Perhaps one of the more famous stories in the New Testament is the allegory of the Olive Tree, especially in Romans 11 where Paul speaks of grafting branches, that is individuals, into the olive tree. Those who are not of the seed of Israel, the Gentiles, but believe in Christ, will be grafted into the olive tree, representing the house of Israel. Those who are born as Israelites, who do not accept Christ, will be “cut off.” Throughout the scriptures, being “cut off” literally means being cut off from God and His influence of the Holy Ghost to attend them. Other expressions similar to being “cut off,” have the same connotation.

 

We find this type of symbolism in the Book of Mormon. The subjects of King Noah bring Abinadi to him, reiterating the prophet’s words to their king: “. . . he saith that thou shalt be as a stalk, even as a dry stalk of the field, which is run over by the beasts and trodden under foot. And again, he saith thou shall be as the blossoms of a thistle, which, when it is fully ripe, if the wind bloweth, it is driven forth upon the fact of the land.” (Mosiah 12:11-12) These two verses are a clear metaphor of King Noah’s future demise as prophesied by Abinadi.

 

Gaster noted that the deaths of Domitian and Severus Alexander were both thought “to have been presaged by the falling of a tree.”(20) But even more significant than the “falling” of a tree, is a deliberate cutting down of a tree. Use of the words “cut down” is especially significant in Job. It is here that for man to be cut down like a tree, means death. In Chapter 14 Job testifies of the shortness of life and the certainty of death. “He [man that is born of a woman (Job 14:1)] cometh forth like a flower, and is is cut down: he fleeth also as a shadow, and continueth not.” (Job 14:2)

 

In a satirical poetic form, Isaiah 14:8 explains the future of Babylon: “Yea, the fir trees rejoice at thee, and the cedars of Lebanon, saying, Since thou are laid down, no feller is come up against us” (see also 2 Nephi 24:8). Continuing, verse 12 speaks of Lucifer being “cut down to the ground,” and in verse 19, “cast out of thy grave like an abominable branch.” These verses refer to the defeat, and even the spiritual death of Lucifer. The analogy of “cutting down” and “spiritual death” can also be found in Helaman 14:18.

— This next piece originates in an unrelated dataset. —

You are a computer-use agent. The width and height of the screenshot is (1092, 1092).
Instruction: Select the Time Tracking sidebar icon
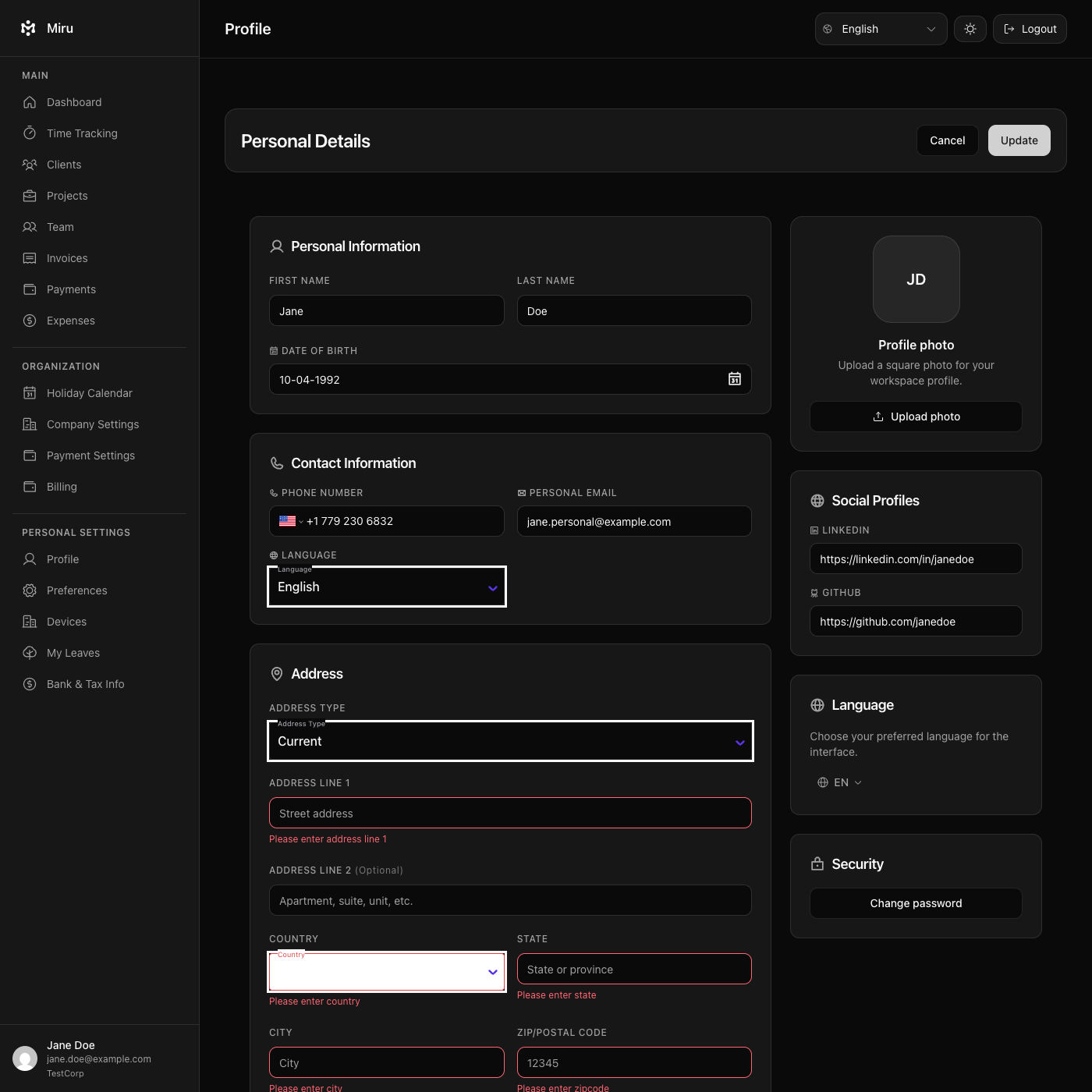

Yea, and it [the resurrection of Christ] bringeth to pass the condition of repentance, that whosoever repenteth the same is not hewn down and cast into the fire; but whosoever repenteth not is hewn down and cast into the fire; and there cometh upon them again a spiritual death, yea a second death, for they are cut off again as to things pertaining to righteousness.

 

 The words “cut down” or “cut” and “down” are used in the Book of Mormon with relation to trees or vegetation, and are used in the following verses: 2 Nephi 19:10, 20:34, 24:12; Jacob 5:44. The 2 Nephi scriptures are from Isaiah texts inscribed on the brass plates of Laban and include trees and Lucifer as cited above. Jacob’s allegory of the tame and wild olive trees is of course referring to both trees and individuals or groups of people. Hugh Nibley brought our attention to the similarity of Zenos’ account in Jacob with the Thanksgiving Hymns from Qumran. The watered trees represent the righteous, while the wicked are cut down and burned.(21) To further support the cutting down of a tree may represent spiritual and/or physical death, the metaphor is clear in 3 Nephi 4:28-29.

 

And their leader, Zemnarihah, was taken and hanged upon a tree, yea, even upon the top thereof until he was dead. And when they hanged him until he was dead they did fell the tree to the earth, and did cry with a loud voice, saying:

May the Lord preserve his people in righteousness and in holiness of heart, that they may cause to be felled to the earth all who shall seek to slay them because of power and secret combinations, even as this man hath been felled to the earth. [emphasis added]

 

The tree represented Zemnarihah, and its felling epitomized the demise of this wicked man.(22) In line with this thought, Alma, the prophet of the Nephites, spoke throughout the land, giving a warning to the people: “The Spirit saith, Behold, the ax is laid at the root of the tree; therefore every tree that bringeth not forth good fruit shall be hewn down and cast into the fire . . . . the Holy One hath spoken it.” (Alma 5:52) Again, this scripture is referring to mankind in similitude of a tree ─ the fruit being a symbol of their works.

 

 In most verses “cut off” is not related to trees or tree parts, but this does appear to be the case in Nebuchadnezzar’s dream. In the king’s dream a great tree was seen, and a holy messenger from heaven cried, “Hew down the tree, and cut off his branches, shake off his leaves, and scatter his fruit” (Daniel 4:15, see also verse 23). The tree in the dream was interpreted by Daniel as none other than the king himself ─ another analogy of man and tree, and the “cutting down” of it referred to his future. The wicked are also compared to a cut tree in Job, where Bildad is speaking: “His [the wicked] roots shall be dried up beneath, and above shall his branch be cut off” (Job 18:16), meaning his descendants.

 

Alma 42:6 makes clear what the phrase “cutting off” means spiritually, that is, being cut off from the Tree of Life: “But behold, it was appointed unto man to die─therefore, as they were cut off from the tree of life they should be cut off from the face of the earth . . . .” Continuing on, verse 9 explains that the “cutting off” results in a spiritual death, or essentially that Adam and Eve were now “cut off from the presence of the Lord,” consequently, the Savior’s mission on earth was essential and necessary to bring men and women back into the presence of their Heavenly Father.

           

 In light of the saga of Adam and Eve being expelled from the Garden of Eden, there is an interesting tradition found in Mesoamerica regarding the first couple in the creation story that took place in Tamoanchan, the garden with a paradisiacal setting especially made for them. Tamoanchan was a place where there existed no death, no pro-creation, and a state of happiness. Xochiquetzal, the first woman, cut a flowering fruit from a special Tree in the garden. In the Codex Telleriano-Remensis, the Tree is seen as cut and bleeding (Figure 6).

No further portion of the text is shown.